Much better were houses with a decent-sized front garden. These required a great deal of skill, and when we played the game we generally took it in turns to knock on the doors.
This would mean you would carefully unlatch the gate, creep up the path as quietly as possible, then hammer like a maniac on the door before turning around and pelting down the path and up the street with your mates, laughing your heads off and hiding behind a parked-up Triumph Dolomite or a Ford Cortina.
Ah, such fun. Well, let's face it, there wasn't much else to do on cold winter nights (this was always an autumn-winter game; we needed cover of darkness) apart from set fire to things.
But what particularly prompted the whole conversation was the terminology used in this article to describe this age-old game, that was probably invented about five minutes after the first primitive man put a makeshift door up in front of his cave.
It was this phrase "knock down ginger". Only the two Londoners in the office had heard this, quite frankly, ridiculous term which in no way describes the endeavour it is attached to.
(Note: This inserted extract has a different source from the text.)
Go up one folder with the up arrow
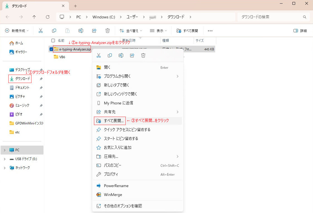Viewport: 313px width, 213px height. [x=34, y=17]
One of the Southerners also came up with a series of other names, including "knicky-knocky" and "knocky-knocky-nine-doors", but then again she does claim that her nan has lived next door to half of the people who've ever appeared in the TV Times, so perhaps she isn't to be trusted.
The Northerners in the department had much more prosaic names for it. "Tap latch" was one we used to use on the other side of the Pennines, as well as the much more commonplace "knock-a-door-run" and the does-what-it-says-on-the-tin "knock and run".
But the final word went to my colleague Mr Mike Priestley, Bradford born and bred, who responded to the straw poll about the definitive local name for the game with: "We used to call it knocking on doors and running away."